## Records drawn from a dataset
______

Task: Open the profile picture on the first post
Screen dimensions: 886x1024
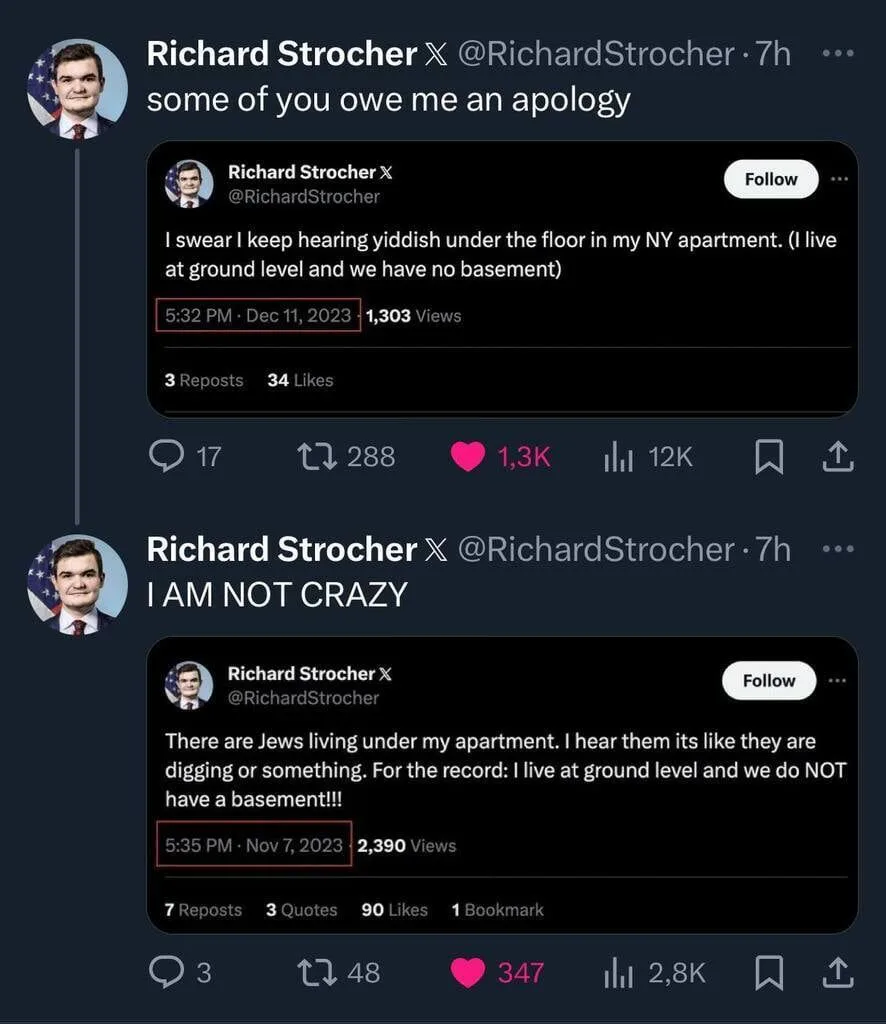Action: tap(77, 89)
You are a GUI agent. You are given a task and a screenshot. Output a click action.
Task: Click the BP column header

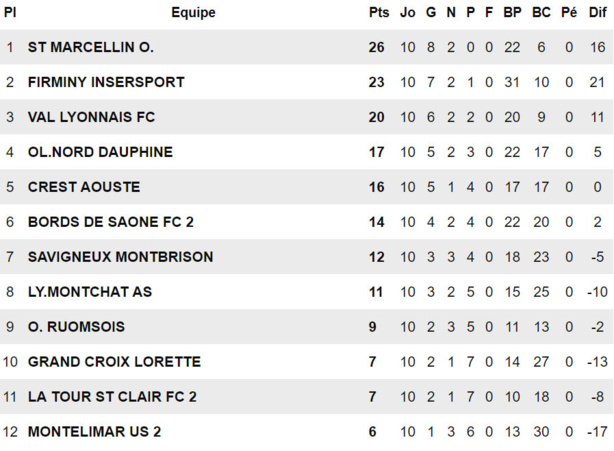click(x=512, y=13)
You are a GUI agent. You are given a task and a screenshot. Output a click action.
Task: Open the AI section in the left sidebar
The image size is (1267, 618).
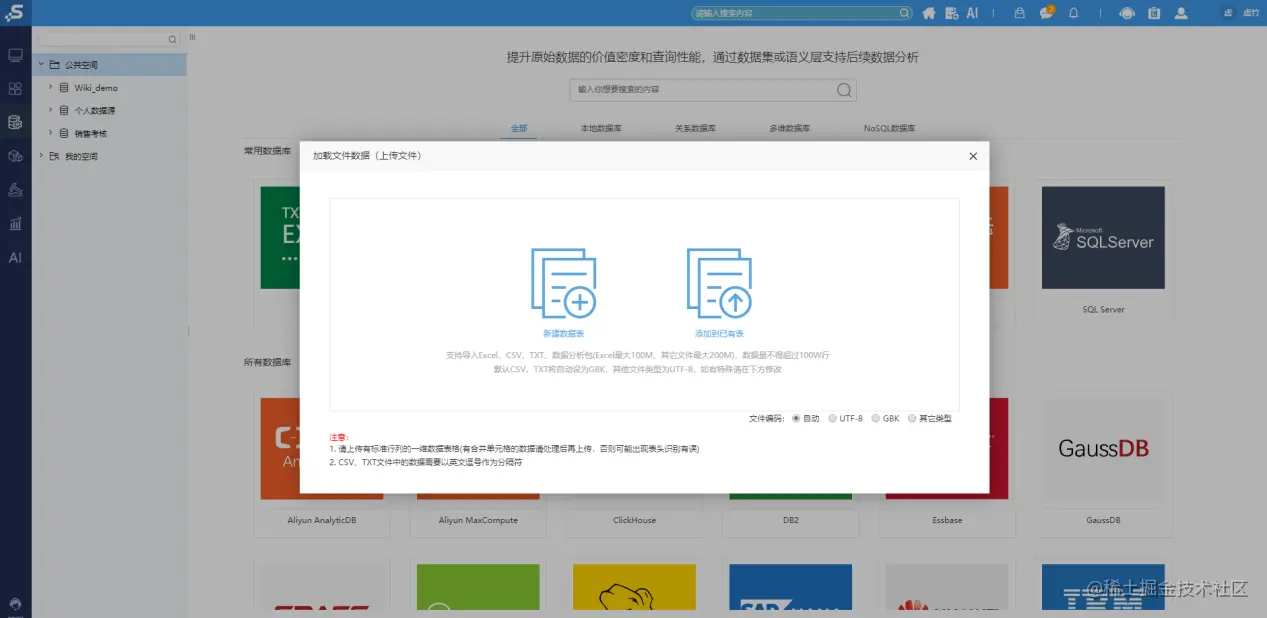click(x=14, y=258)
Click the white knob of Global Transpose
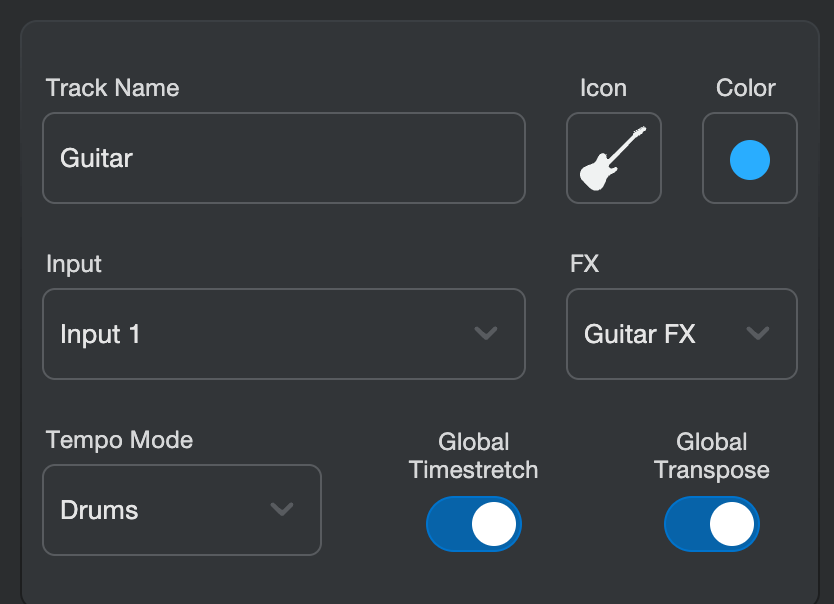Image resolution: width=834 pixels, height=604 pixels. point(732,524)
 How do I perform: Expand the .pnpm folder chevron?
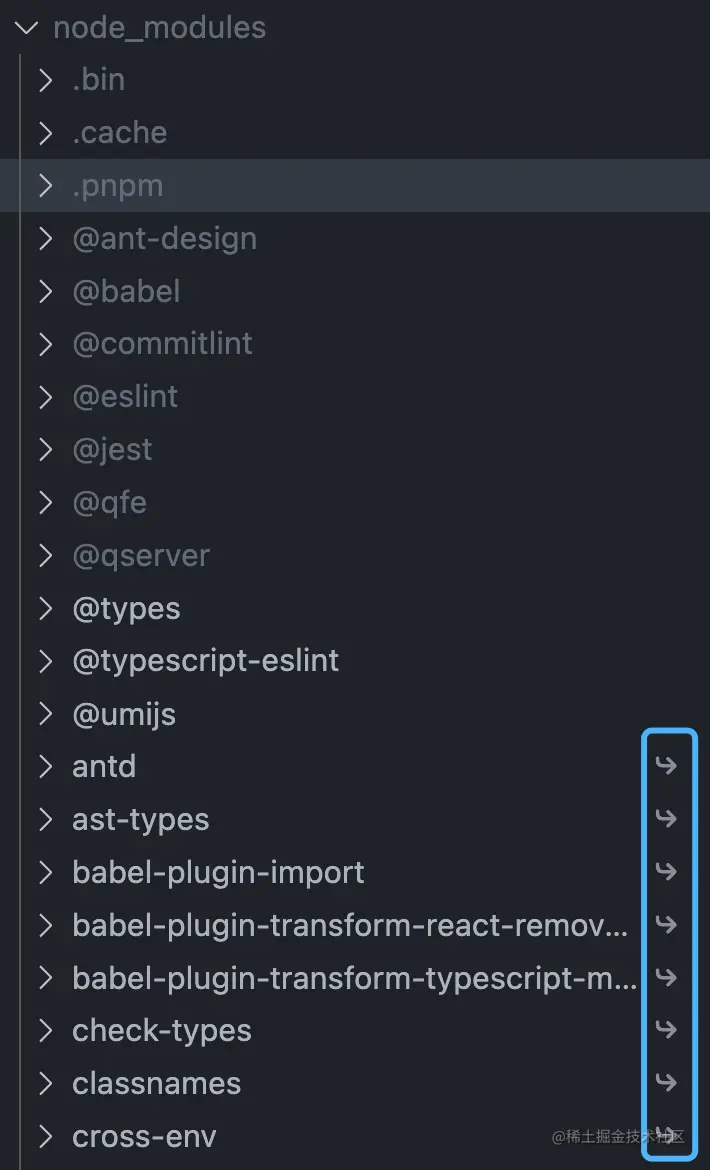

______

## Task prompt
From the line containing "Task: Open the AI section in the left sidebar" through the last line of the entries, both included, print each line exactly and omit any picture.

## Task solution
Task: Open the AI section in the left sidebar
The image size is (1267, 618).
click(x=14, y=258)
Click the white knob of Global Transpose
Image resolution: width=834 pixels, height=604 pixels. point(732,524)
 How do I perform: Expand the .pnpm folder chevron?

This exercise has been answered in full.